Involvement of postsynaptic α₂-adrenoceptors and guanine nucleotide-binding protein in guanabenz-induced cardiovascular suppressant effects in the rat

In adult, male Sprague-Dawley rats anesthetized with pentobarbital sodium, pretreatment with the catecholamine-depleting agent, reserpine (150 μg, i.c.v.) significantly antagonized the hypotensive and negative inotropic and chronotropic effects of guanabenz, either given intravenously (100 μg/kg) or microinjected bilaterally (5 μg) into the nucleus reticularis gigantocellularis (NRGC), a medullary site of action for this centrally acting antihypertensive agent. Pretreating animals with microinjection of the selective norepinephrine neurotoxin, DSP4 (50 μg), into the bilateral NRGC, on the other hand, did not appreciably blunt the cardiovascular suppressive actions of the aminoguanidine compound. I.c.v. administration of pertussis toxin (2.5 μg), which potentially blocks the action of two guanine nucleotide-binding proteins (G_i and G_o), significantly antagonized the circulatory inhibitory effects of guanabenz (100 μg/kg, i.v.).

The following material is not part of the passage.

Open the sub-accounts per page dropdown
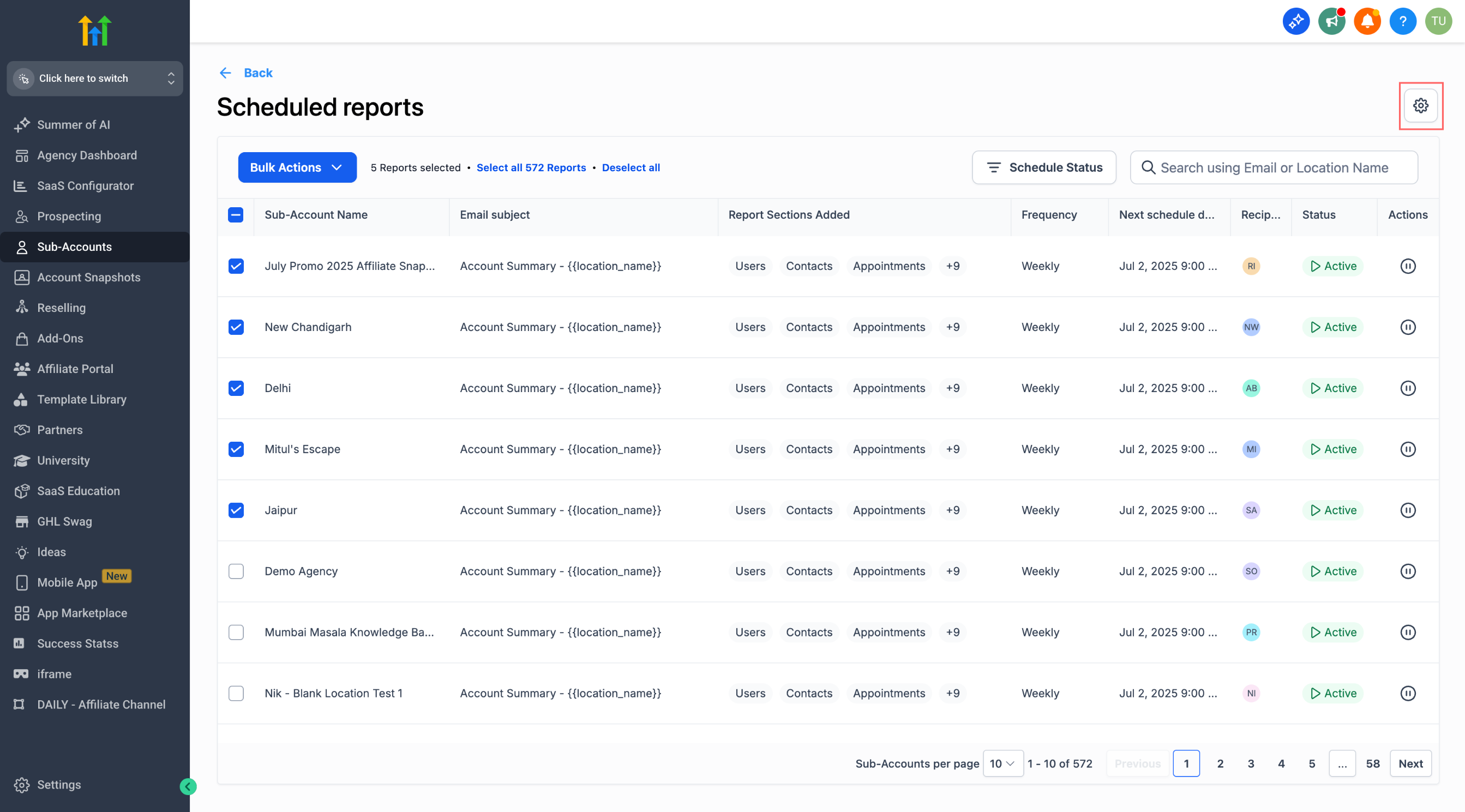This screenshot has width=1465, height=812. [1002, 763]
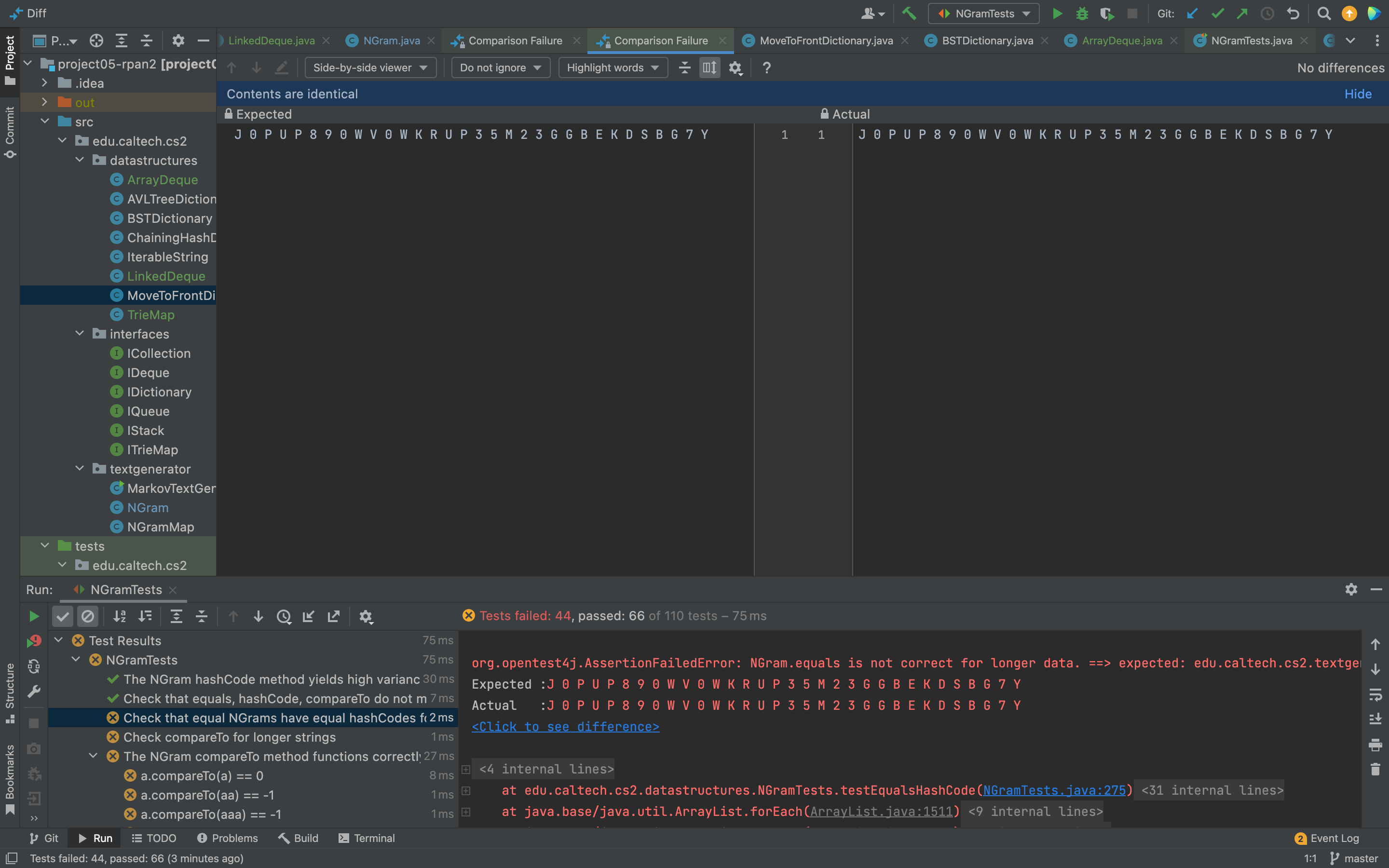Hide the 'Contents are identical' banner
This screenshot has width=1389, height=868.
(x=1358, y=94)
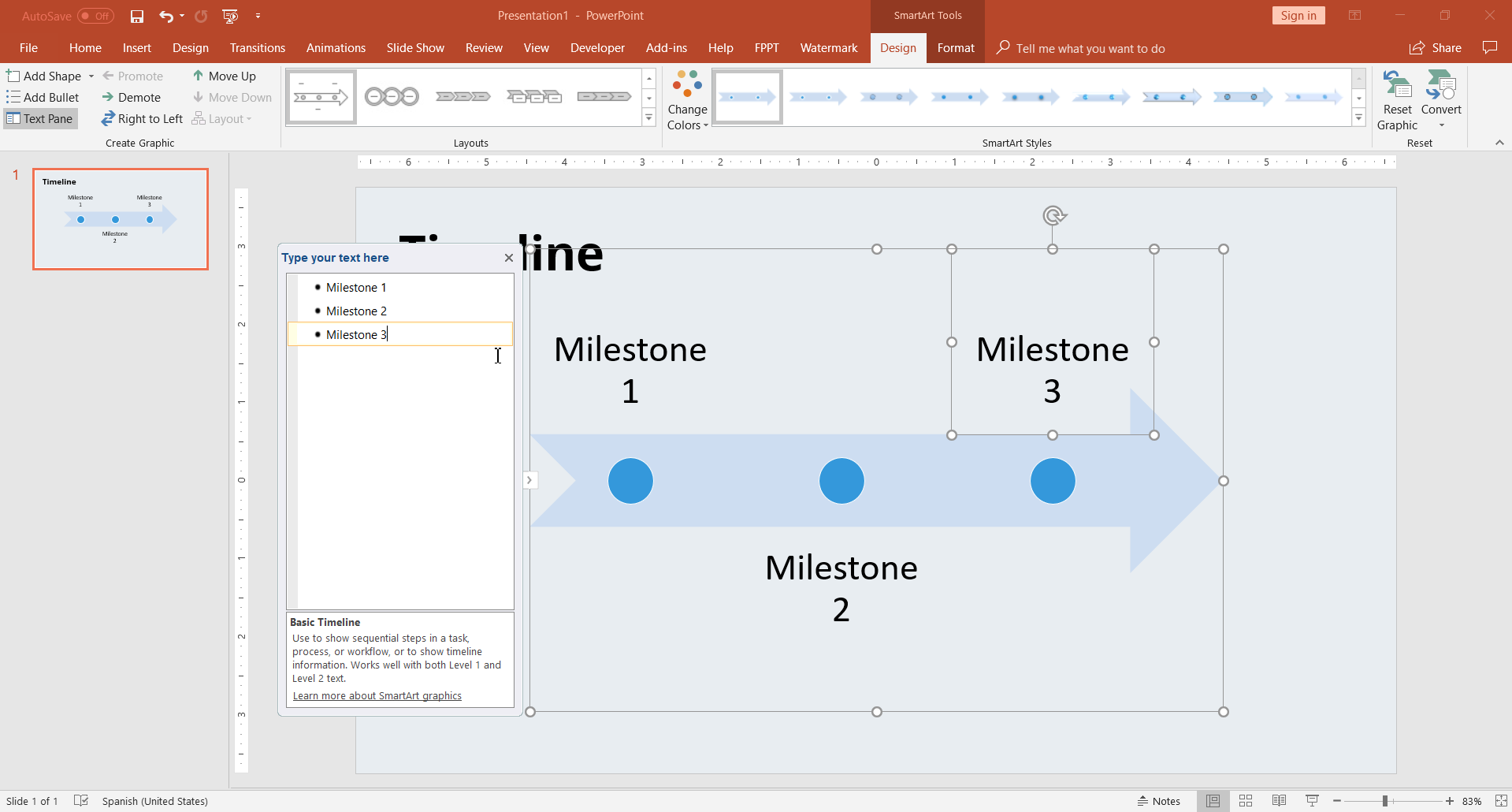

More specifically, this blocking effect was still apparent upon miroinjecting pertussis toxin (250 ng) into the bilateral NRGC. These data suggest that both pre- and postsynaptic α₂-adrenoceptors, and a pertussis toxin sensitive G-protein(s) (G_i and/or G_o), in the NRGC are crucial to the expression of the cardiovascular suppressant actions of guanabenz.